When she got home, she reported that the Mophie had quit working and that her phone's own battery was nearly dead. Eventually, I sorted out what had transpired, and why. She'd had a busy last day of work, which had completely drained the Mophie's supplemental battery as well as depleting the phone's own. When she put the phone on the charger at the end of the day, the Seneo's front-panel LED changed from blue to green, indicating that the Mophie's presence was recognized ... but charging didn't actually take place in this particular case. And without the Mophie's battery being replenished, the phone's own battery wasn't getting refilled, either.

What happened here? This is where the engineer in me came to the fore. The electron transfer from the Mophie to the phone is unidirectional; the battery case can power the phone, but not visa versa. This means that when the Mophie is connected to the charger wirelessly, its battery serves two important roles; powering the phone, and powering itself, specifically its own Qi receiver and other recharging hardware. But if the Mophie battery is completely drained, it can't power itself, therefore can't wirelessly recharge itself.

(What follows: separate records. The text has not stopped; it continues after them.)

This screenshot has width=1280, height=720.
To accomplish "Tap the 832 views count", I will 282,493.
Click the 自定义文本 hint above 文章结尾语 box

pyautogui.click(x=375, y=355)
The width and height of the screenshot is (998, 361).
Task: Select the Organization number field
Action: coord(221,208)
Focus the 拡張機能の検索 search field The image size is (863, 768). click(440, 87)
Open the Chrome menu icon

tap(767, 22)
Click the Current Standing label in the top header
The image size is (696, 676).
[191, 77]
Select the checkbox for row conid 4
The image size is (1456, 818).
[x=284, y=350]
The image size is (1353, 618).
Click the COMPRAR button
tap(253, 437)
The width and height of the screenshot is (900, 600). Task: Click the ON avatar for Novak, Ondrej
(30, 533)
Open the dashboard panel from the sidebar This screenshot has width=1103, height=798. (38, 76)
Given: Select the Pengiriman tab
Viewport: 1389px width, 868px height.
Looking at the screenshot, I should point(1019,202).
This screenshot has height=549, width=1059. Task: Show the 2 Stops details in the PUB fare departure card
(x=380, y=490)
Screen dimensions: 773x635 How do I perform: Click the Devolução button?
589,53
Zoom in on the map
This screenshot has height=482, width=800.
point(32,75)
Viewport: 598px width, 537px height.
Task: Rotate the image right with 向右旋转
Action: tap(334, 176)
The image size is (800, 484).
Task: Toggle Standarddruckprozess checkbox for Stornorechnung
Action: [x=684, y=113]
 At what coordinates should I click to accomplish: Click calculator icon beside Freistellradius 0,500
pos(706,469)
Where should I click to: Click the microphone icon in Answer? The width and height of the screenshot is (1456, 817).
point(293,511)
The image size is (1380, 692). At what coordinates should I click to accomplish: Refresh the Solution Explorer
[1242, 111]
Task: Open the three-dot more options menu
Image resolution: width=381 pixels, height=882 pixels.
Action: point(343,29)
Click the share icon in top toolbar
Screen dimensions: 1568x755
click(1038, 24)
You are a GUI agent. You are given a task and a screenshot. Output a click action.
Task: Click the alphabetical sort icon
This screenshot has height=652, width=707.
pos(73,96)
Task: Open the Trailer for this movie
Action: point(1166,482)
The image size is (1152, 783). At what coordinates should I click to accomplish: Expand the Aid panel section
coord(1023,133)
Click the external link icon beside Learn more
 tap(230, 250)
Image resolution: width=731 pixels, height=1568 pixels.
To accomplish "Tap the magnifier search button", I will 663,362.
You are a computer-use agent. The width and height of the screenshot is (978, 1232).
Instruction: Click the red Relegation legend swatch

The "fix" for this scenario, of course, is to instead recharge the Mophie via USB-C, thereby supplying it with external wire-delivered power ... which is what I did. It's once again working fine ... as long as we don't let its battery completely drain again, that is. Suffice it to say that going forward, my wife will make room in her travel bag for a backup USB-C cable and conventional charger. And in case you're wondering, there's no mention of this particular quirk in the user manual, at least that I can see.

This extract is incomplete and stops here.